In 1997, Larry Bird departed the Boston Celtics to become the coach of the Indiana Pacers.
On February 2, 2019, in Miami, Florida, Indiana Pacers adviser Larry Bird observes warmups before the game between the Miami Heat and the Indiana Pacers at American Airlines Arena. | Getty Images/Mark Brown
Bird stayed on as a special assistant to club owner Paul Gaston after winning three consecutive MVP awards and leading the Celtics to three titles during his 13-year career. While Gaston allegedly said that Bird could have joined the Celtics in whatever role he desired, the No. 33 didn’t agree.
“(The owners) had already decided what they wanted, and it wasn’t me,” Bird told Sports Illustrated in 1997.
Bird called the Pacers to request permission to meet with head coach Larry Brown about the Celtics’ opening, and the Pacers responded by asking about Bird’s availability. Bird once said that he would never coach in the NBA. The Pacers were able to persuade him to alter his mind. Bird was employed in 1997.
Donnie Walsh, the president of the Indiana Pacers, understood Bird was serious about his new job.
After Bird’s hiring, Walsh remarked, “Larry still despises all the limelight.” “The fact that he’s re-entering the spotlight demonstrates how serious he is about coaching.”
With the Boston Celtics, Larry Bird wanted a coach other than Pitino or Brown.
Bird was requested to compile a list of prospective coaching candidates to succeed Carr before accepting the Pacers’ coaching position. Pitino and Brown were on his list, but they weren’t Bird’s top choices. Roy Williams, who was then with Kansas, was the coach Bird wanted in Boston.
In 1997, Bird stated, “I wanted Williams so hard.” “He was the ideal gentleman. I imagined him guiding the Celtics to their next title. But I knew he was unlikely to accept the position for another four to five years.”
Pitino was chosen instead by the Celtics. The signing of Pitino marked the end of Boston’s Bird era. Pitino would only step down as a coach if he had complete control over the Celtics’ basketball choices. That request was granted, leaving Bird without a job.
Pitino wanted Bird on board, but Bird was aware that his time had come to an end.

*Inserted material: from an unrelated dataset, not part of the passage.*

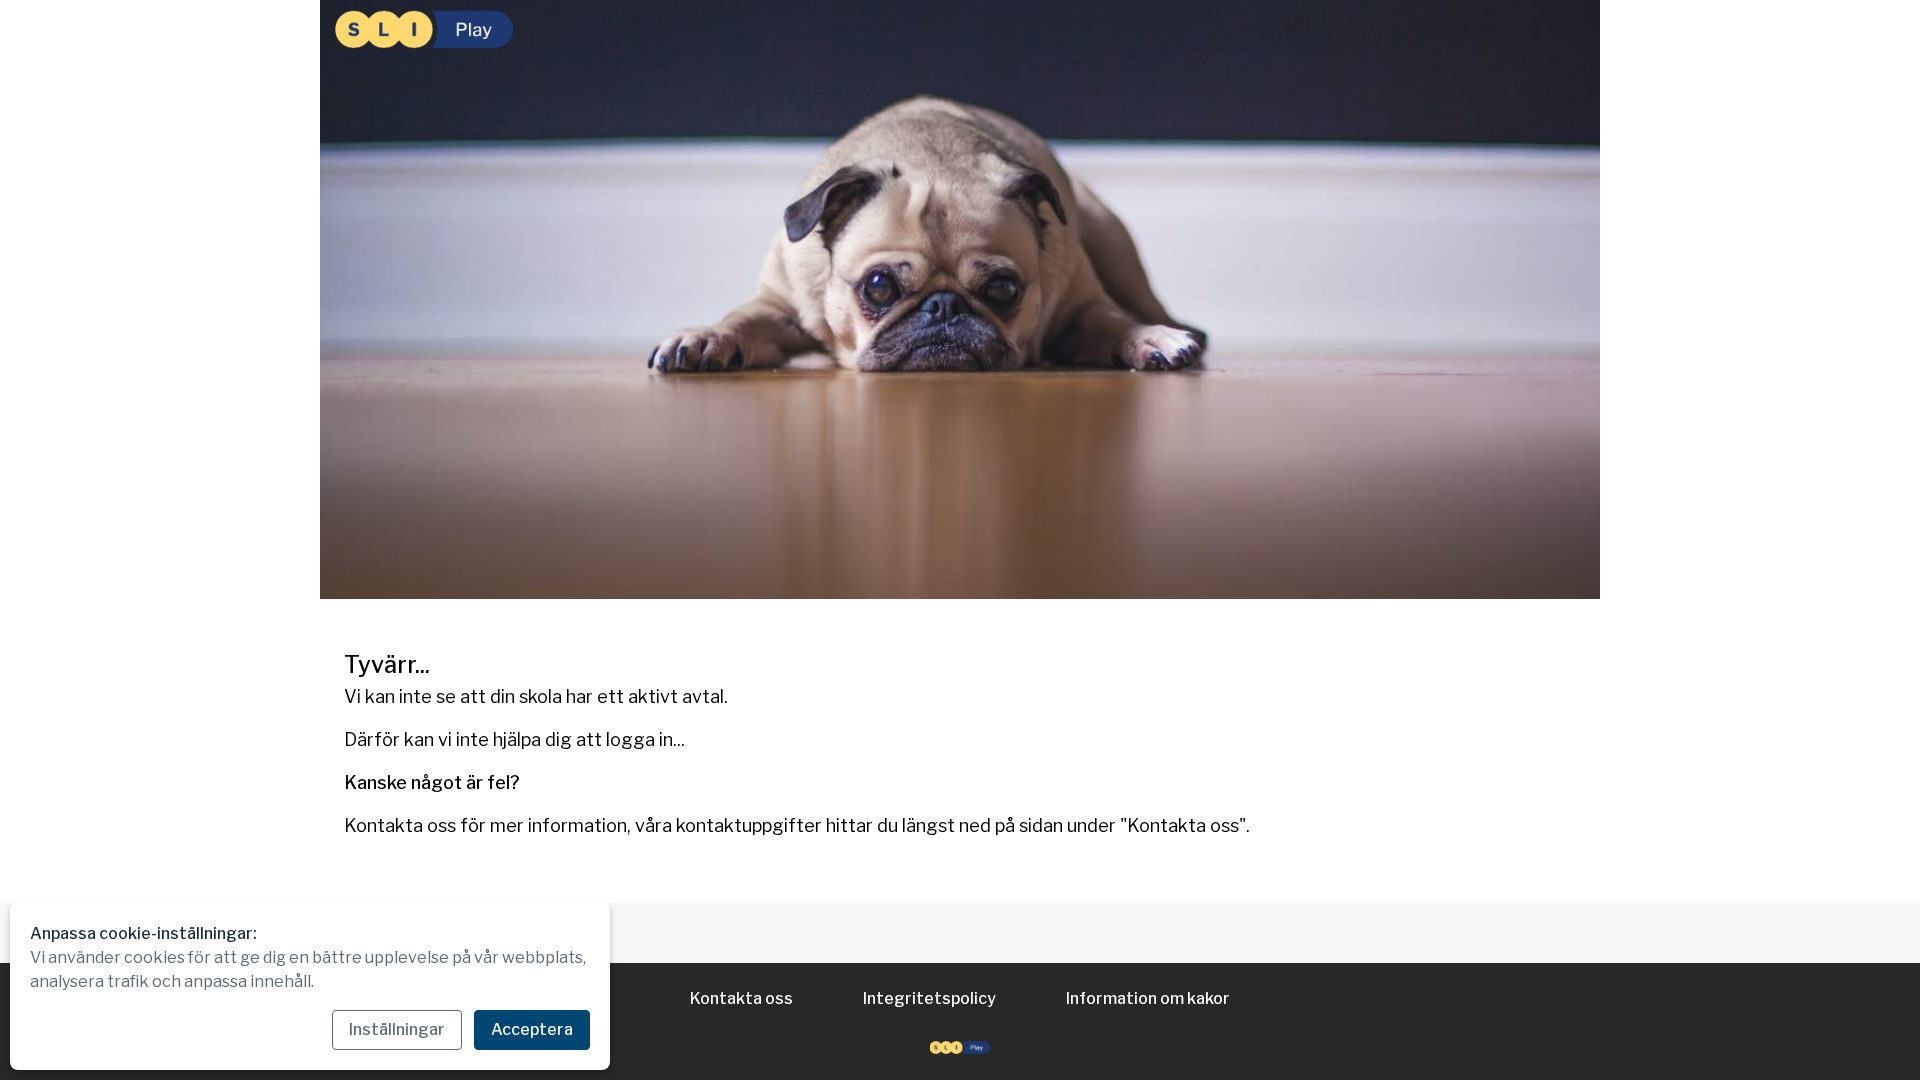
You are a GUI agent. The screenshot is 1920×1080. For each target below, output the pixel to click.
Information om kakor (1148, 998)
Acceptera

Bird said, “I wasn’t about to allow someone else make the choices and then blame me for them.” “That was the plan all along. Paul Gaston may have wanted me there, but he didn’t want me to be in charge.”
Bird was a successful coach in Indiana, whereas Pitino failed miserably in Boston.
Bird led the Pacers to a 58-win season and a spot in the Eastern Conference Finals in his first season as head coach. Coach of the Year honors were bestowed to him by the NBA. He was the head coach at Indiana for three seasons, and he had three consecutive winning seasons.
Pitino, on the other hand, never had a winning season in his four years in Boston. Pitino guided the Celtics to a 36-46 record in his first season with the club, his finest year with the franchise. Pitino has a record of 102-146 in four years.
After three years as Indiana’s head coach, Bird resigned. He became the team’s president of basketball operations in 2003. For the 2011-12 season, he was awarded NBA Executive of the Year.
Williams stayed with the Kansas Jayhawks until 2003. He was a member of the Jayhawks for 15 years. He took over the program at the University of North Carolina in the 2003-04 season. Williams had a 903-264 record throughout his collegiate career.
Basketball Reference and Sports Reference provided all stats.